Often left unnoticed due to its shape, the Stonefish may just happen to be the most venomous fish in the world. It tends to reach an average length of 30 to 40 centimetres, and is filled with tons of venomous sacs, on each of its 13 spines. While the chances of being touched by the Stonefish are fairly small, those affected are encouraged to seek emergency medical help, as the venom can cause heart failure, severe pain and even death. Stonefish are also known to be one of the only species of fish that can survive up to 24 hours out of water.
9. Moray Eel
At this moment in time, scientists know of over 80 species of moray eels, all living in subtropical and tropical areas, more exactly in shallow water, near rocks and reefs. Their hunting mechanism consists of a wide mouth, and a powerful jaw that is equipped with sharp and strong teeth, capable of seizing and holding the pray for long periods of time. The Moray Eel is known for its ability to inflict serious wounds to humans and their prey. Luckily, attacks on humans are quite rare, as Moray Eels only tend to bite once provoked.

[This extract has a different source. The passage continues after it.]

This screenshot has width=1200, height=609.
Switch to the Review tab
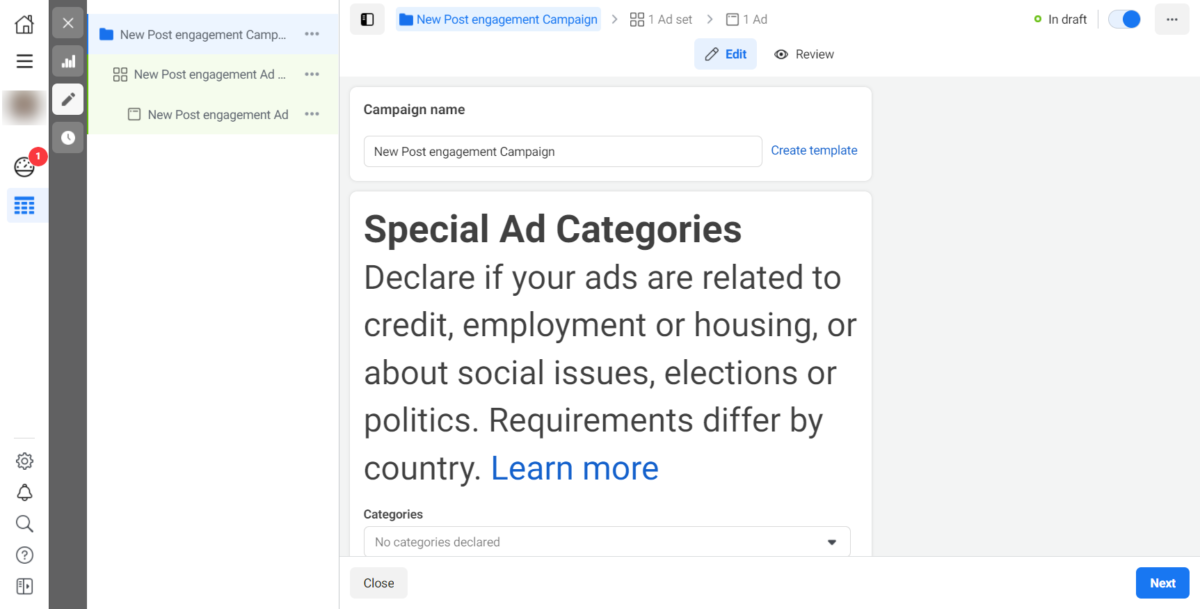[804, 54]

Chances are that you may have heard about Piranhas, granting the numerous cartoons that the fish species appears in. At this moment in time, there are over 60 species of the carnivorous fish in the South American rivers and lakes. While the fish has often been regarded as a dangerous an indiscriminate killer, studies have shown that they mostly feast upon plant material. However, they do have strong jaws with sharp, triangular teeth that can cause serious wounds upon contact with human flesh. Piranhas are also dangerous due to their signalling mechanism. Once food is found, other fish in the region are signalled, which is why they often attack in groups.

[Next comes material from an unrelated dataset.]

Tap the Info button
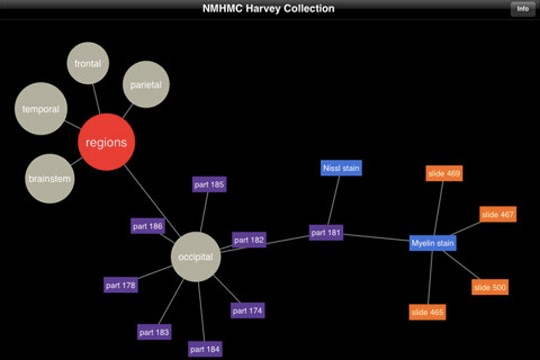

Often considered more dangerous than Piranhas, the Payara fish can grow up to four feet in size, and can feed on fish of almost all sizes. They have sharp teeth and two powerful front, outer tusks, capable of inflicting serious wounds, especially when put in contact with humans. Luckily, attacks are quite rare, yet its best to stay away in case you happen to see a Payara while scuba diving.
6. Goliath Tigerfish
The Tigerfish often proves to be fierce when caught, while also showcasing strong, predaceous instincts in their natural habitat. With this in mind, they are quick, salmon-shaped carnivores that feature strong teeth that tend to protrude once their mouths are closed, thus giving them their fierce look. Attacks on humans are rare, but even handling the fish can be dangerous considering their sharp spines situated on the gill covers.